● Activity
Take each line of the records below that contains the string "Viewport" and copy it.

Saved entries:
····················

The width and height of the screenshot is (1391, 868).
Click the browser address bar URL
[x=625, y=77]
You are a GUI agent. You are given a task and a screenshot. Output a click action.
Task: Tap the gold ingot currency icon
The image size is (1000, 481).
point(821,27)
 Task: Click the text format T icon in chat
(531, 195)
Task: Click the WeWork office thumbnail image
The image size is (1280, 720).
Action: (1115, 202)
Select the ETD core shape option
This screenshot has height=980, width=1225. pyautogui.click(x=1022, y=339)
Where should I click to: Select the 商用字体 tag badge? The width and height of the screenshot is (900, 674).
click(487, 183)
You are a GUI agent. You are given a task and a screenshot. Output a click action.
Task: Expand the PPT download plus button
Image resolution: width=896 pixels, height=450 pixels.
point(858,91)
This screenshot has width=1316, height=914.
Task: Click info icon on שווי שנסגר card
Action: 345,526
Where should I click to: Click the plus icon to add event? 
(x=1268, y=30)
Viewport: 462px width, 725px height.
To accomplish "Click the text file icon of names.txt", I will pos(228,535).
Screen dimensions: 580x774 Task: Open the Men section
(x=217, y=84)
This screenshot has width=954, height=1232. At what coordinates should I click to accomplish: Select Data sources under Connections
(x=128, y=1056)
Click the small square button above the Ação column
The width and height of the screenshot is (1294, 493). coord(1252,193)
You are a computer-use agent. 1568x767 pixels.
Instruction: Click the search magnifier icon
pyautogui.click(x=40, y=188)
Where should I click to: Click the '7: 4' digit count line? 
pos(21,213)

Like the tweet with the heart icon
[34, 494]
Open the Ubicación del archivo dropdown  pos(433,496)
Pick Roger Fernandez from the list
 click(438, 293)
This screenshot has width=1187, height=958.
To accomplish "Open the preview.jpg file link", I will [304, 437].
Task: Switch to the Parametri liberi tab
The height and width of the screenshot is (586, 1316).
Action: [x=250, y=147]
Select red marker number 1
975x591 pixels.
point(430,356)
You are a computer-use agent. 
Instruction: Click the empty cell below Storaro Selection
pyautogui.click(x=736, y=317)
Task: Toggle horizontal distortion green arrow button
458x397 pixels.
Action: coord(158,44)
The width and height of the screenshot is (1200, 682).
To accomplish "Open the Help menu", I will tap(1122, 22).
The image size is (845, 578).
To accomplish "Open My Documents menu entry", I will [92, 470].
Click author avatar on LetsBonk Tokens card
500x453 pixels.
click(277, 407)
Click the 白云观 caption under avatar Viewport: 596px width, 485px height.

····················

● Exercise answer
Viewport: 462px width, 725px height.
Click the 白云观 caption under avatar Viewport: 596px width, 485px height.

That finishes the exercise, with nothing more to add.